O discurso inaugural ficou a cargo do escritor e ex-diretor da Biblioteca Nacional, Juan Sasturain. Em uma fala repleta de erudição e ironia, Sasturain criticou o que chamou de “doença social” caracterizada pela perda da vergonha e crescente indiferença, sem mencionar diretamente o governo de Javier Milei. A presença do secretário de Cultura, Leonardo Cifelli, foi recebida com vaias e protestos do público, especialmente quando defendeu os cortes de subsídios ao setor editorial e agradeceu ao presidente e sua irmã, Karina Milei.
Pela primeira vez, uma cidade do mundo árabe foi homenageada na feira. Riad, capital da Arábia Saudita, ostenta um estande de 550 metros quadrados no Pavilhão Amarelo, oferecendo ao público uma imersão na literatura e cultura sauditas por meio de livros, palestras e atividades culturais.

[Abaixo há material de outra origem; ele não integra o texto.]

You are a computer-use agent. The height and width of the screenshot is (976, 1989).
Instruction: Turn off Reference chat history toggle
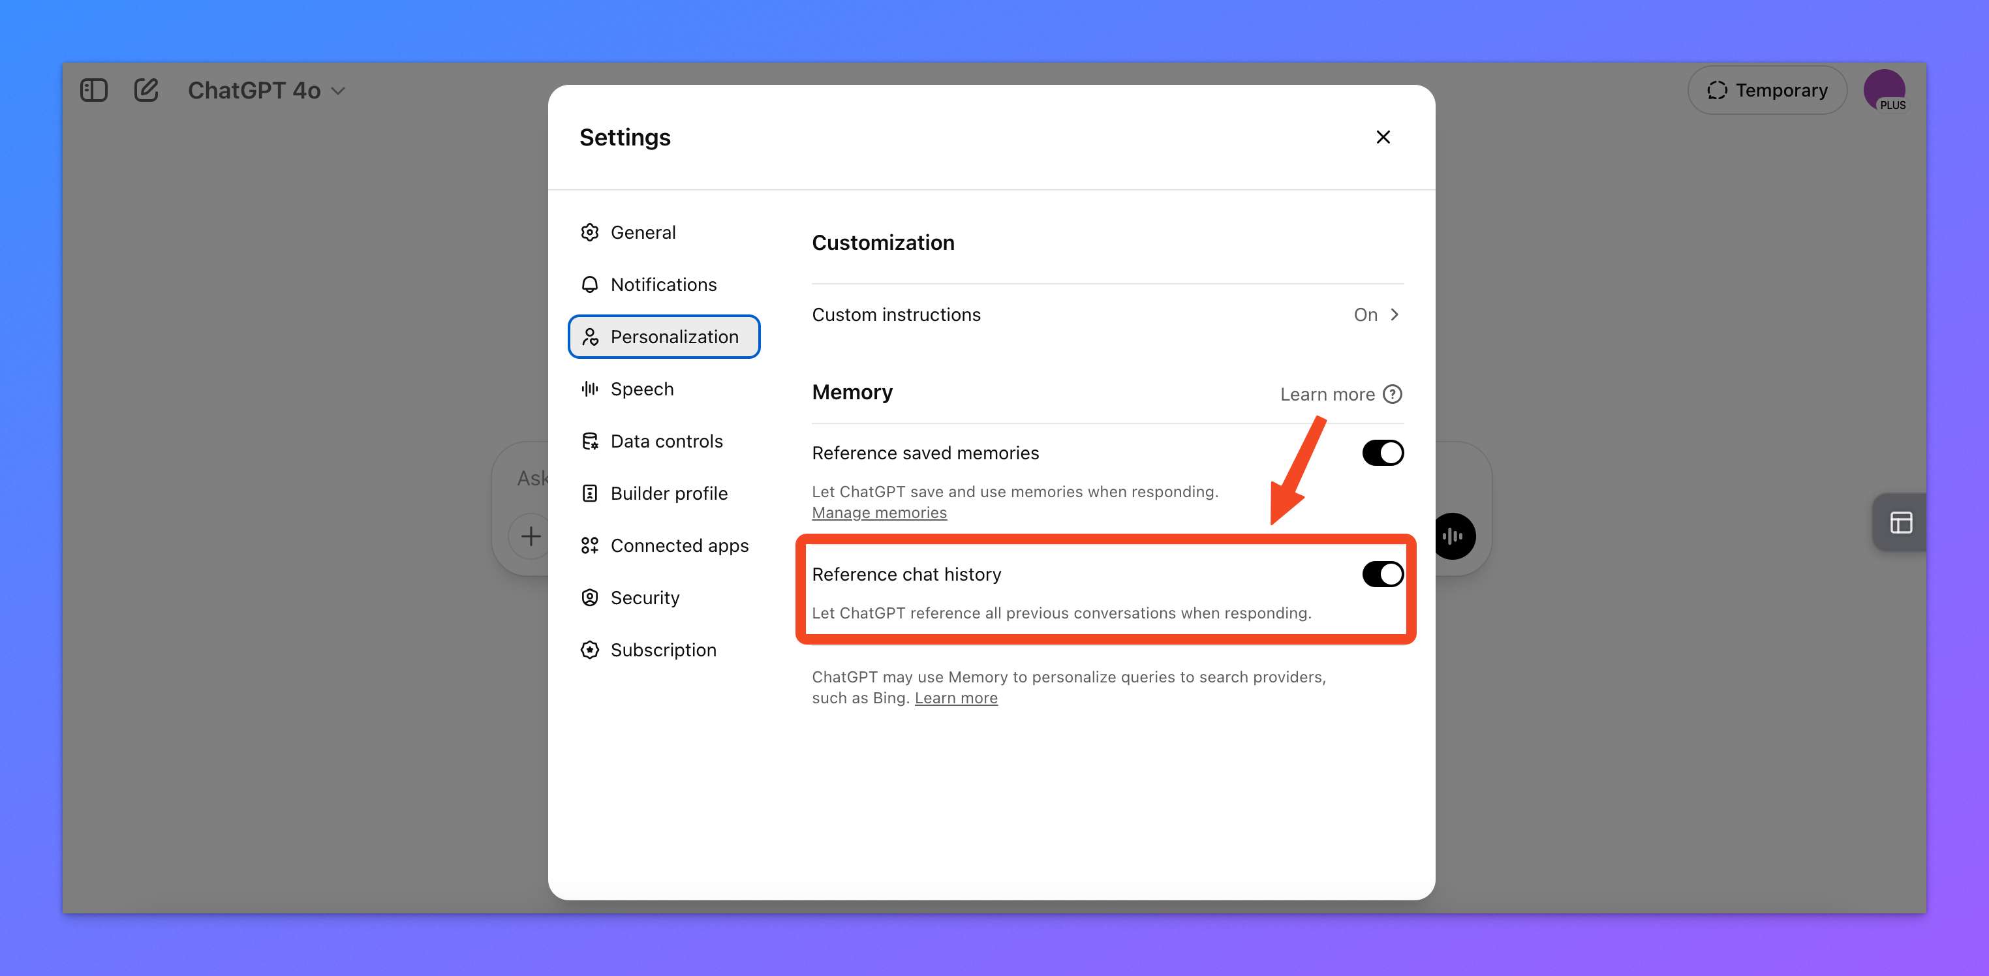click(1382, 574)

Presença internacional e diversidade
A feira conta com a participação de renomados autores internacionais, incluindo os espanhóis Arturo Pérez-Reverte, María Dueñas, Javier Cercas, Rosa Montero e Fernando Aramburu, além da nicaraguense Gioconda Belli e do uruguaio Pablo Cohen.

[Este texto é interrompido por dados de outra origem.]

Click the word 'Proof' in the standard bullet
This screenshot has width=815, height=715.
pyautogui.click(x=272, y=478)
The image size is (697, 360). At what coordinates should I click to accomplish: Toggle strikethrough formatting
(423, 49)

Espaços dedicados à diversidade cultural também ganham destaque. O ciclo “La palabra indígena” promoveu encontros com escritores de povos originários, como Lecko Zamora (wichí), Liliana Ancalao (mapuche) e Daniel Huircapán (gününa küne). Já o espaço “Orgullo y Prejuicio” amplia sua programação com debates, performances e encontros com autores internacionais, celebrando a literatura LGBTQIA+.
A edição de 2025 incorpora inovações tecnológicas, como transmissões ao vivo de apresentações e debates, além de discussões sobre o impacto da inteligência artificial na literatura e a sustentabilidade na produção de livros. Uma das homenagens marcantes foi o Maratón de Lectura dedicado a Juan José Saer, destacando a influência do autor na literatura argentina contemporânea.
Apesar das tensões políticas e desafios enfrentados pelo setor editorial, a 49ª Feira Internacional do Livro de Buenos Aires demonstra a vitalidade e a importância da cultura literária na sociedade argentina, servindo como um espaço de resistência, diálogo e celebração da diversidade.